(WHAT TO WORK ON):
Only the lines of the data below from the one with "Where should I" through the one with "The height and width of the screenshot is (447, 941)." are wanted. Repeat them exactly.

(RECORDS FOR THIS TASK):
****************************************

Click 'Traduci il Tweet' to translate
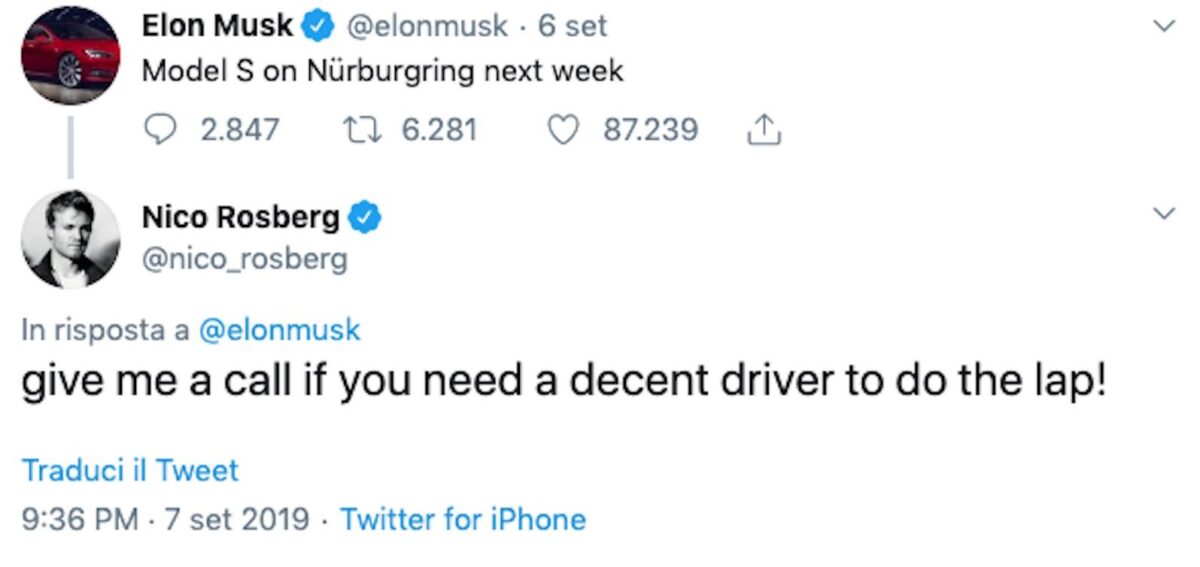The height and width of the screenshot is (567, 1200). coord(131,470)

****************************************

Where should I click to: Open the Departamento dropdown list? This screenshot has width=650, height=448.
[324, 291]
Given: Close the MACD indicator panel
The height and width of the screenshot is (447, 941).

****************************************

(TASK ANSWER):
Where should I click to: Open the Departamento dropdown list? This screenshot has width=650, height=448.
[324, 291]
Given: Close the MACD indicator panel
The height and width of the screenshot is (447, 941).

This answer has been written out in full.